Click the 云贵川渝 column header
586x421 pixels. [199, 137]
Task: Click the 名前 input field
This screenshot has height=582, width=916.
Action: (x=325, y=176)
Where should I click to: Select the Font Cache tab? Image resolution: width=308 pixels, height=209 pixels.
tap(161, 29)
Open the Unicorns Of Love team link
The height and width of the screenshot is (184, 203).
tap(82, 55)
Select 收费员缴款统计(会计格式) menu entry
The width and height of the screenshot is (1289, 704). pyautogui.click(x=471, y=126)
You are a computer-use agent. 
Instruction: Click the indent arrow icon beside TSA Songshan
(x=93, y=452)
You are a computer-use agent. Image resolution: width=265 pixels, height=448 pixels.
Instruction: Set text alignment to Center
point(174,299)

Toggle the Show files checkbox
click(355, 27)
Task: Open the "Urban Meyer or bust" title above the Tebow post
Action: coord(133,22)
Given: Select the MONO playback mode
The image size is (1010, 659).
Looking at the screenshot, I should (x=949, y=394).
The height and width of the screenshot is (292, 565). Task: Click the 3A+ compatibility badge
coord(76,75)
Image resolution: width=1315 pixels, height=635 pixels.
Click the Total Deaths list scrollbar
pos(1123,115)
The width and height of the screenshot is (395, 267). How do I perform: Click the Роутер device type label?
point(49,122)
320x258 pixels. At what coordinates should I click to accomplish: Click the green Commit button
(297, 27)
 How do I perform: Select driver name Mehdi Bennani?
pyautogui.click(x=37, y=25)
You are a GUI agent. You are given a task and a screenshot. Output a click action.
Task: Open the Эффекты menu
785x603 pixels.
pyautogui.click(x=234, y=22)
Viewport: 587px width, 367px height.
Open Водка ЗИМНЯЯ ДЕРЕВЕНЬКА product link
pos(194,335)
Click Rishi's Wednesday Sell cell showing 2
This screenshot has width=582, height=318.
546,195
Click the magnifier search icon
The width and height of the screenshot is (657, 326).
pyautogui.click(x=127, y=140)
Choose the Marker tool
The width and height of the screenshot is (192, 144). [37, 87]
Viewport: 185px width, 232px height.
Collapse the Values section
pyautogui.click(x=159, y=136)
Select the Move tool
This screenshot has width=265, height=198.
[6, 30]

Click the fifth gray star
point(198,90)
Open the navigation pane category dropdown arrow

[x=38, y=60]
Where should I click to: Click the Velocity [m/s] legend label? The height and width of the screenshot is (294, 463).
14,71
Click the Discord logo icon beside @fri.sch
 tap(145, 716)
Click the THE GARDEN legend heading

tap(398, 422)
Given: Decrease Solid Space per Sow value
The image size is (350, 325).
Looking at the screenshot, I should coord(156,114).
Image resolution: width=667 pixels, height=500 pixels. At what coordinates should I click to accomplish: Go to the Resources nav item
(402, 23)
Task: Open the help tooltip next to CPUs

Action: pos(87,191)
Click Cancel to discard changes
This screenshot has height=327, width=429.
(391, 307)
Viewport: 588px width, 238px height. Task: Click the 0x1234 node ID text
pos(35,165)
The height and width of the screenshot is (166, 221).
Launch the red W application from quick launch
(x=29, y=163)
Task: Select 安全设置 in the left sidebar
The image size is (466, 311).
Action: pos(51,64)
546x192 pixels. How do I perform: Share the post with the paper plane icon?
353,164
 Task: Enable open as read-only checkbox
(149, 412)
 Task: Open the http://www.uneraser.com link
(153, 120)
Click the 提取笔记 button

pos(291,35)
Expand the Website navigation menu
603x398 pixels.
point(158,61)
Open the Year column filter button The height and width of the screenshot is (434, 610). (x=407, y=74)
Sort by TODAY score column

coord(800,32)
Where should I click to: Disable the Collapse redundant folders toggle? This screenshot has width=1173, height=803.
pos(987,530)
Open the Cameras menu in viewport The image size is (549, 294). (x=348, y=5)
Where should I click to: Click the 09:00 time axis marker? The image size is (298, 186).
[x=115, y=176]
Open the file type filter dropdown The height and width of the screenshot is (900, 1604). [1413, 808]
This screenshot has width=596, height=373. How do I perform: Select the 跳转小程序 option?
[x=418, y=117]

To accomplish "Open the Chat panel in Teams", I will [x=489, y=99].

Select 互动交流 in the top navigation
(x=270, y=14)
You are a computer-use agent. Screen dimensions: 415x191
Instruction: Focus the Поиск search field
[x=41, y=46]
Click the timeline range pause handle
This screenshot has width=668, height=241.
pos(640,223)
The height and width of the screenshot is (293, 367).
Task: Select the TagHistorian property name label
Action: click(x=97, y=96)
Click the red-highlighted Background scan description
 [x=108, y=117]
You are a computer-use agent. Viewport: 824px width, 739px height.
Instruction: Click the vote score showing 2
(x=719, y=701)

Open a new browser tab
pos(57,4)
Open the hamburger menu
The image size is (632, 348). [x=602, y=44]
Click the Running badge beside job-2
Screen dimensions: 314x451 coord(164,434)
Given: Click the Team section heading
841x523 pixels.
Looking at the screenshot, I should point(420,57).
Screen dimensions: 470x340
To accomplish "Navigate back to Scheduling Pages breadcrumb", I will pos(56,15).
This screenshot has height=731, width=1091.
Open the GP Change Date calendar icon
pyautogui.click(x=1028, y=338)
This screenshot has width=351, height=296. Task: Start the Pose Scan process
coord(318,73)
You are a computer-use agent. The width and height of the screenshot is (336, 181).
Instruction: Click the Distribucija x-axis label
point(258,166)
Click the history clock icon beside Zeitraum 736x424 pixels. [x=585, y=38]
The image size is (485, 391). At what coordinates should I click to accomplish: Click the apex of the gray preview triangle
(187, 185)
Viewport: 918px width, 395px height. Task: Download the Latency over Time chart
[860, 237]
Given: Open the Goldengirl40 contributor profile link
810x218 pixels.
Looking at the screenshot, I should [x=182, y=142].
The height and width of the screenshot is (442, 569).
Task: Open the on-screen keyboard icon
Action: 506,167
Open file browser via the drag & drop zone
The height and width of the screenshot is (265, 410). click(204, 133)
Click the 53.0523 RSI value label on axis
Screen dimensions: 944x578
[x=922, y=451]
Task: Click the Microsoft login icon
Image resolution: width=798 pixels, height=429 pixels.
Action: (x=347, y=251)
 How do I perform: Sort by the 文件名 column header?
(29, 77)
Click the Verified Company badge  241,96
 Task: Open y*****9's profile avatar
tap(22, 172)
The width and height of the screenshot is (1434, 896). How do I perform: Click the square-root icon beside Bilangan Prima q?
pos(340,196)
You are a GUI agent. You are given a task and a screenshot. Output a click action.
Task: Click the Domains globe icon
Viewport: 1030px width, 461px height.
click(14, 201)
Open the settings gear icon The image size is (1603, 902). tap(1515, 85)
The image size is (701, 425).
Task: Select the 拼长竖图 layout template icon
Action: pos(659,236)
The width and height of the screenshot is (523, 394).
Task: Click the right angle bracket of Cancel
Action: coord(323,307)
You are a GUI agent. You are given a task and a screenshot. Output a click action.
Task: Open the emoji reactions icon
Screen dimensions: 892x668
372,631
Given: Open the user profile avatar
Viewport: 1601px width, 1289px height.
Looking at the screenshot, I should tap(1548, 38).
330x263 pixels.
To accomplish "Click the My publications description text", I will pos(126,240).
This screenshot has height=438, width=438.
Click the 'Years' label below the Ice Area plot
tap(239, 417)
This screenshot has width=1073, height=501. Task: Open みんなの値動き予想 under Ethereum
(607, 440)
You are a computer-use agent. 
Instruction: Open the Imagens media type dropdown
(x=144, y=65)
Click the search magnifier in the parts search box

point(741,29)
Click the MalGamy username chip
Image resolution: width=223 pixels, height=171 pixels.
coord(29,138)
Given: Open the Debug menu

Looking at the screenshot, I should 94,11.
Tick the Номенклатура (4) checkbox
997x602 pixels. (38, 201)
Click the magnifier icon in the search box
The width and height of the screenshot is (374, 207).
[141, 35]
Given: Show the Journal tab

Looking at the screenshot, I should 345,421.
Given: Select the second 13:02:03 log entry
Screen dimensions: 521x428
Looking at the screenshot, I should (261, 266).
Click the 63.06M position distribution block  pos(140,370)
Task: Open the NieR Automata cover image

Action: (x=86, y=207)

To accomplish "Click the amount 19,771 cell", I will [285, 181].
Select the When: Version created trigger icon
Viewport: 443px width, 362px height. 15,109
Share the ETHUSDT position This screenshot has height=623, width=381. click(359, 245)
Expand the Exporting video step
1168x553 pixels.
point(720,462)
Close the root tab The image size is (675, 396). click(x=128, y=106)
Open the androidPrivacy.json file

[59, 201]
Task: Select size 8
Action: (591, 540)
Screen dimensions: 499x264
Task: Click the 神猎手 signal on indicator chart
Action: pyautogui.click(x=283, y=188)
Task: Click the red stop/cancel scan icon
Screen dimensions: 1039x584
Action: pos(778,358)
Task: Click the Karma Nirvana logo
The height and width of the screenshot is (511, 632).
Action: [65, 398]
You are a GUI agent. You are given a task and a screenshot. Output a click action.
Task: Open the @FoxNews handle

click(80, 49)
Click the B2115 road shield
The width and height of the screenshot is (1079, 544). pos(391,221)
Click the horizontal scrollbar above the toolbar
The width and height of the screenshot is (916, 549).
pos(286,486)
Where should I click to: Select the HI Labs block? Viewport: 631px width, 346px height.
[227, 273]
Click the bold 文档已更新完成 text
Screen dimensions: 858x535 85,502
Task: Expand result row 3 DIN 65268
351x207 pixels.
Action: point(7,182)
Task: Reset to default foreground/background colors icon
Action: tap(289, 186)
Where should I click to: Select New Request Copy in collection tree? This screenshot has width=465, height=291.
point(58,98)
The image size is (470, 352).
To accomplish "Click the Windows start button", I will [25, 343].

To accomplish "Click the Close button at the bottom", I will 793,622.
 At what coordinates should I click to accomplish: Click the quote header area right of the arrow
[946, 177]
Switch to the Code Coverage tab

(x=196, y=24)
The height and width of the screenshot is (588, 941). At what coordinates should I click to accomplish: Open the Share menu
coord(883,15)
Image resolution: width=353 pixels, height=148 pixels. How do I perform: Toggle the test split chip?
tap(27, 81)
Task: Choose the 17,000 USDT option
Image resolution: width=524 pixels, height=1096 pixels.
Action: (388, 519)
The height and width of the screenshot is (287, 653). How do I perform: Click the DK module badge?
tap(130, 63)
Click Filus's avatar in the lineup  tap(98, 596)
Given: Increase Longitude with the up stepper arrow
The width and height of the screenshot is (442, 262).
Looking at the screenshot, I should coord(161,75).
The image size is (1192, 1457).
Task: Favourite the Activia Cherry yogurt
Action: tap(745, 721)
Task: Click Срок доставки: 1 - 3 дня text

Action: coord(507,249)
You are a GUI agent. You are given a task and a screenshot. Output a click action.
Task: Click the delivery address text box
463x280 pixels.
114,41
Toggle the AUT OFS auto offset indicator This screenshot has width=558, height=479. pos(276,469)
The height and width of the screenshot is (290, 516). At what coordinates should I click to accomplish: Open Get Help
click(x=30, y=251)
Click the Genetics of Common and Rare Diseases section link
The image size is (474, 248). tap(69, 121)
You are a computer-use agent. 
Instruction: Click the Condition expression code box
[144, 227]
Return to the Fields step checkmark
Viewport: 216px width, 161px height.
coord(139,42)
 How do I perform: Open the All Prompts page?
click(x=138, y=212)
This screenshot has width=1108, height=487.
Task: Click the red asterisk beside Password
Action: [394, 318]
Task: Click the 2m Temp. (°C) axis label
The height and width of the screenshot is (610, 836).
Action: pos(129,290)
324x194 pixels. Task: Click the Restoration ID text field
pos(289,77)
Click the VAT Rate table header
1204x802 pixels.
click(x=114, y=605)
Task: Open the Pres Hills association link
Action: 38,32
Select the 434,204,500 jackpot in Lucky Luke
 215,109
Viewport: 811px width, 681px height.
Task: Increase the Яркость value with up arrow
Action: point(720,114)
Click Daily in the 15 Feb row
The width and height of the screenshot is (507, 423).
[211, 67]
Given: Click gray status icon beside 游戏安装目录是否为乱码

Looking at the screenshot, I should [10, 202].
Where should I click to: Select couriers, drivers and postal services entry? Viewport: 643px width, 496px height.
━━━━━━━━━━━━━━━━━━━━
Assignment: Copy out each line of the data above, exactly, if it lies between the line holding "Click the Genetics" and the line holding "Task: Click the 2m Temp. (°C) axis label", inclusive; copy no other line.

Answer space:
Click the Genetics of Common and Rare Diseases section link
The image size is (474, 248). tap(69, 121)
You are a computer-use agent. 
Instruction: Click the Condition expression code box
[144, 227]
Return to the Fields step checkmark
Viewport: 216px width, 161px height.
coord(139,42)
 How do I perform: Open the All Prompts page?
click(x=138, y=212)
This screenshot has width=1108, height=487.
Task: Click the red asterisk beside Password
Action: [394, 318]
Task: Click the 2m Temp. (°C) axis label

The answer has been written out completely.